ちょっと遅い昼食をたったひとりで、近所のファミリーレストランでとっていた。(あまりにも中途半端にお昼から時間がずれていたので、「一人なの?ファミレスなのに?」と突っ込む誰かさえ見つからなかった。)

 

八宝菜ピラフをほおばりデザートメニューを遠くへ近くへしながら老眼チェックをしていたら、ひそひそ声だった角のパーテーションに区切られた席から突然、普通の会話よりも1トーン大きな声が聞こえた。

 

「いい!?あんたのはね、頑固じゃなく、意固地って言うんだよ!守りたいモノを積極的に守ること、それが頑固。
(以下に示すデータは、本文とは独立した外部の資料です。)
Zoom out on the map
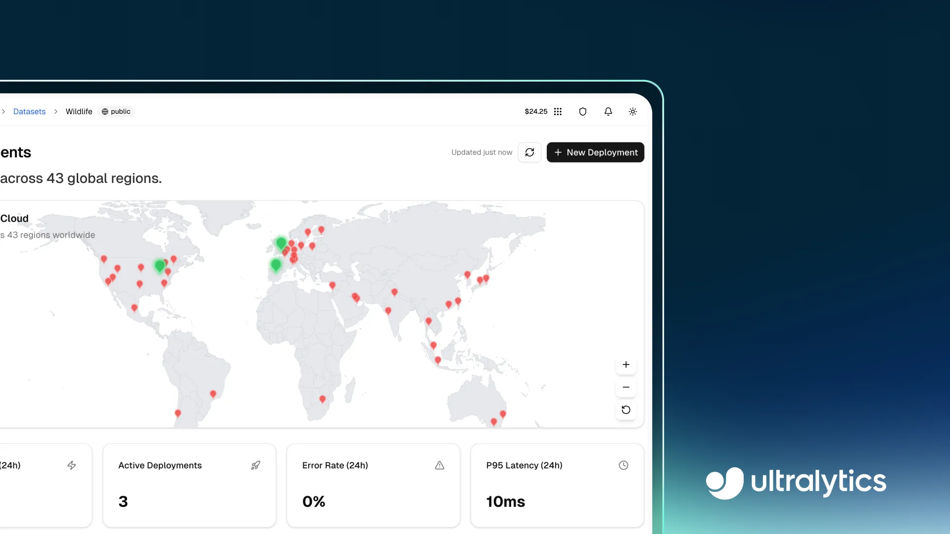950x534 pixels. coord(626,387)
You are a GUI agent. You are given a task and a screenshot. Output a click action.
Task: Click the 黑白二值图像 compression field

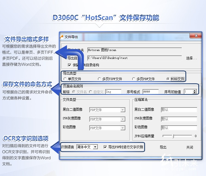[179, 110]
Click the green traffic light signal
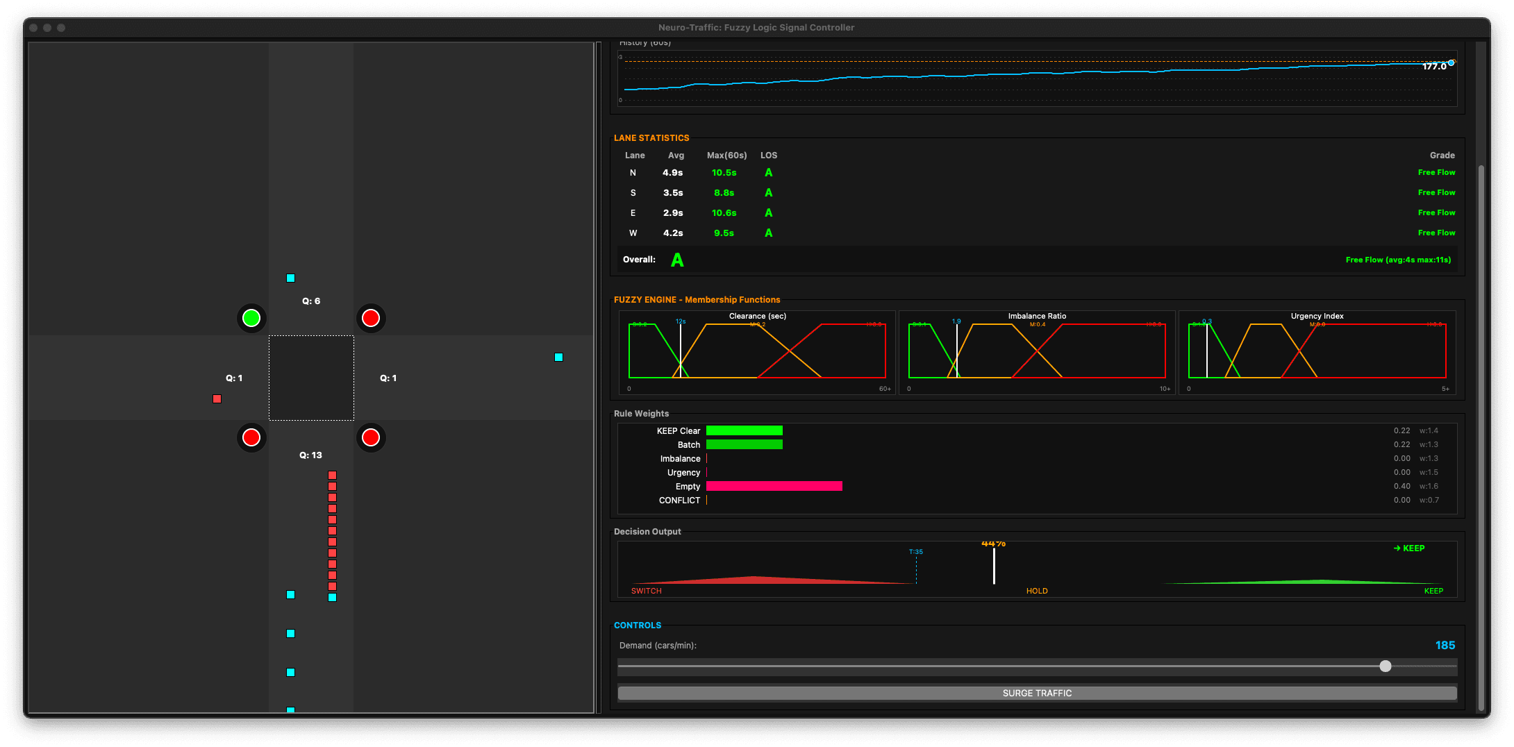The width and height of the screenshot is (1514, 747). [x=251, y=318]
あんたはね、ただ状況が変わるのが怖くて、単にただ何かにしがみついているだけよ!そんなの頑固って言わないわ!状況が変化(そしてそれは必要であるとあなたはもうすでに気づいているはず!)する事で起こる事物を受け止める自信がないだけ、ただそれだけよ!結局、ワイフビーターの息子なんて所詮、ワイフビーターなんだよ!このマニュアル教師!!」

 

茶髪で短いスカートの女子高生がそう言い捨てて勢いよく席を立ち、ドリンクバーにカルピスのお代わりを取りに行く姿が見えた。きっと「マニュアルなんとか」って言ってみたかったんだろう。

 

店内BGMはジェネシスの「インビジブルタッチ」、オーケストラバージョンだった。

 

後から入ってきて空席を空けた二つとなりのパーテーションの席に座った、中年の男の一人(メガネをかけて、折り目正しいワイシャツを着た清潔感がある方)が、もう一人(さも今たたき起こされて無理矢理急いで着替えさせられたような、上下別なメーカーのジャージを着て寝ぐせ頭にキャップをかぶったような男)に青い顔をして真剣に何事かを相談している。

 

「シャワーを浴びているうちに考えるんですよ、もう仕事なんて行きたくないって。」

「はあー、仕事、行きたくなくなるんだー?」

「髪を洗うときなんて、目をつぶるじゃないですか?」

「うん、目をつぶるー?」

「そうすると一発ですね、もう行きたくなさすぎて死にたくなる。」

「ああ、もうすごく行くのがいやなんだねー?」

 

この時間帯は厨房とホールを兼ねて働いているらしく、呼び出しチャイムが鳴ってもなかなか店員が出てこなかった。「ピンポーン」と虚しくベルだけが鳴る。試しに頭の中でこう言ってからベルを鳴らしてみた。

 

時々死にたくなる。「ピンポーン」

時々身に回りのものが全て嫌になる。「ピンポーン」

デザートにホットケーキをひと

‥言い終わる前に奥から「ただいま参りまーす」と聞こえた。

 

BGMはポリスの「見つめていたい」に変わっていた。